*Exercise prompt*
Since only the text is wanted, print every entry below exactly and omit the images.

*Study material*

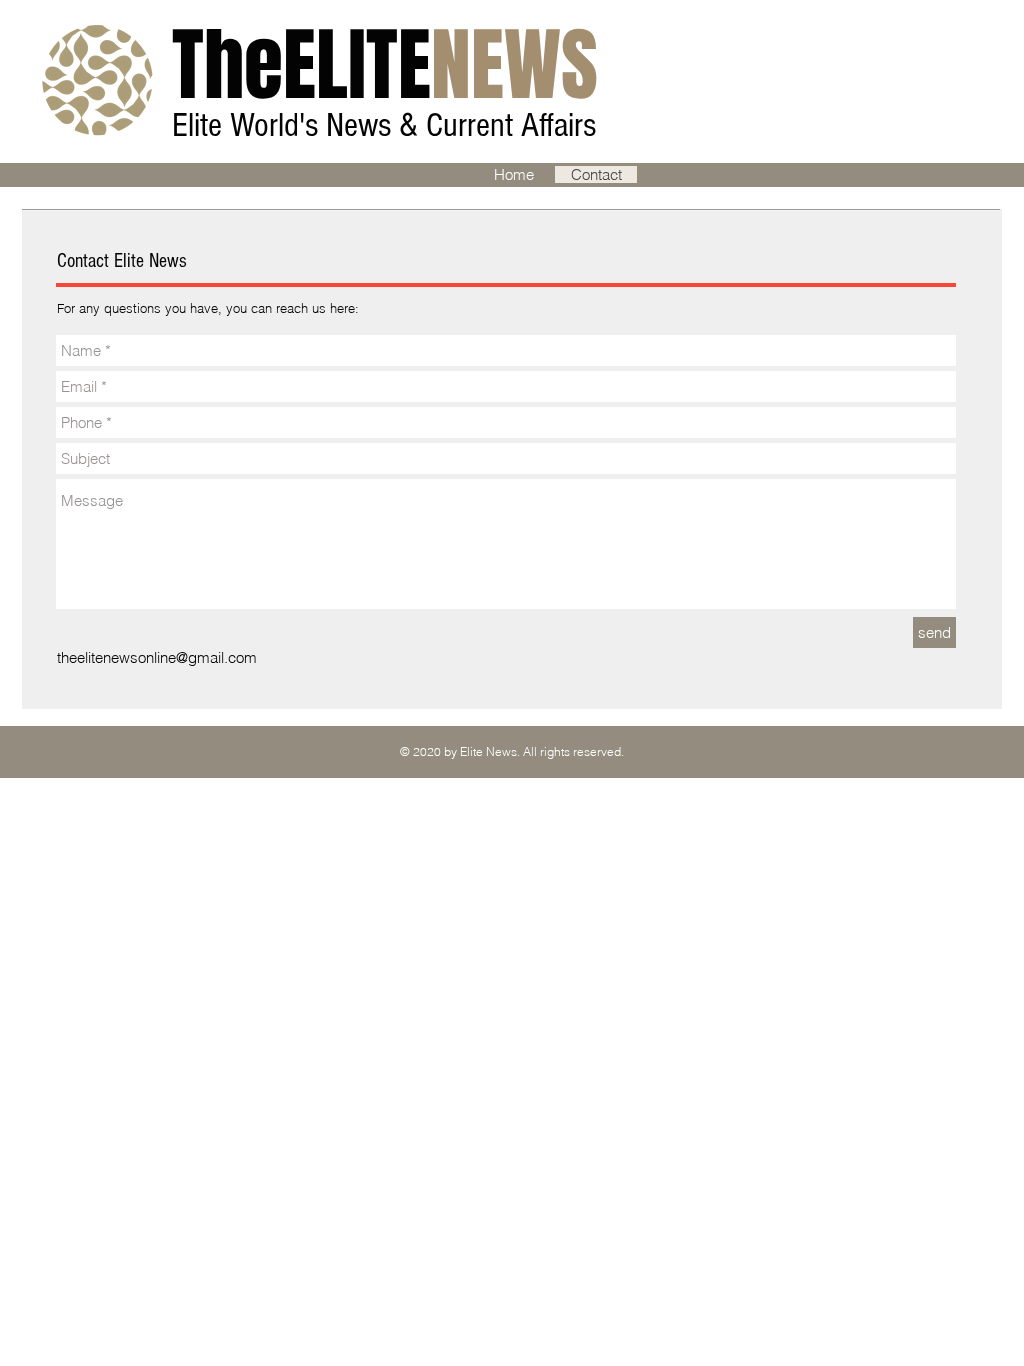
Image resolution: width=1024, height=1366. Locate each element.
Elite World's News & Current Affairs (388, 125)
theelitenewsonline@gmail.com (157, 657)
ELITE (385, 65)
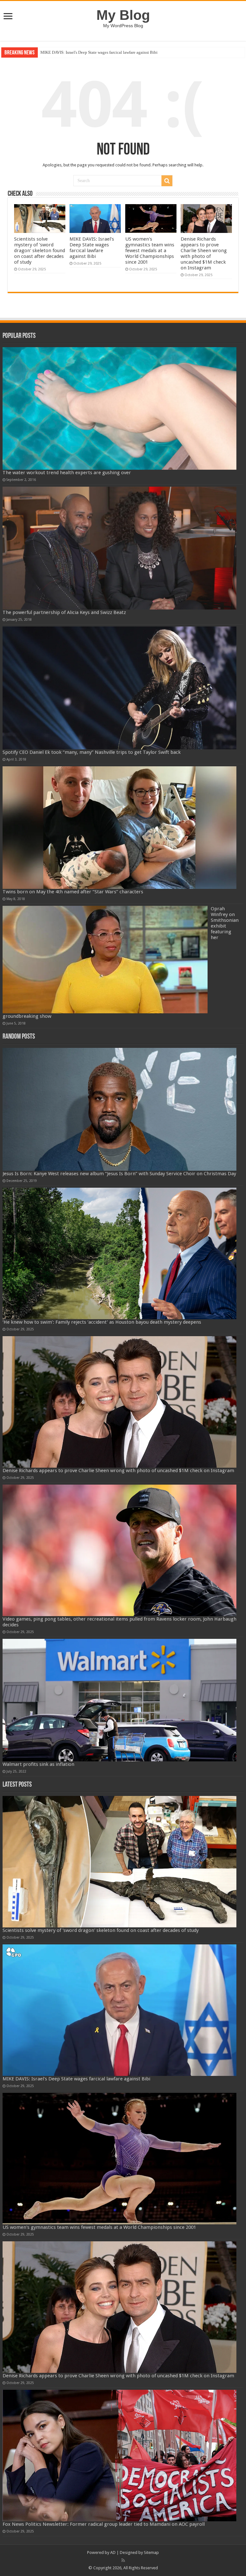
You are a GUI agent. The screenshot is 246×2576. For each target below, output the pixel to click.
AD (113, 2552)
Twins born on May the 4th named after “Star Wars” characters (73, 892)
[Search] (166, 180)
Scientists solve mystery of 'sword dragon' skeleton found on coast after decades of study (39, 250)
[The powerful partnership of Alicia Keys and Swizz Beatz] (120, 548)
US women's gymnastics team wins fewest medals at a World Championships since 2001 (116, 52)
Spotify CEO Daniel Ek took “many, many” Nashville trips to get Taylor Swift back (92, 752)
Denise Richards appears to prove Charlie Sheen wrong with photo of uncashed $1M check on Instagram (204, 253)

*Your solution*
Image resolution: width=1024, height=1366. Locate each element.
Elite World's News & Current Affairs (388, 125)
theelitenewsonline@gmail.com (157, 657)
ELITE (385, 65)
You are a GUI agent. The screenshot is 246×2576. For each target below, output the pixel to click.
AD (113, 2552)
Twins born on May the 4th named after “Star Wars” characters (73, 892)
[Search] (166, 180)
Scientists solve mystery of 'sword dragon' skeleton found on coast after decades of study (39, 250)
[The powerful partnership of Alicia Keys and Swizz Beatz] (120, 548)
US women's gymnastics team wins fewest medals at a World Championships since 2001 (116, 52)
Spotify CEO Daniel Ek took “many, many” Nashville trips to get Taylor Swift back (92, 752)
Denise Richards appears to prove Charlie Sheen wrong with photo of uncashed $1M check on Instagram (204, 253)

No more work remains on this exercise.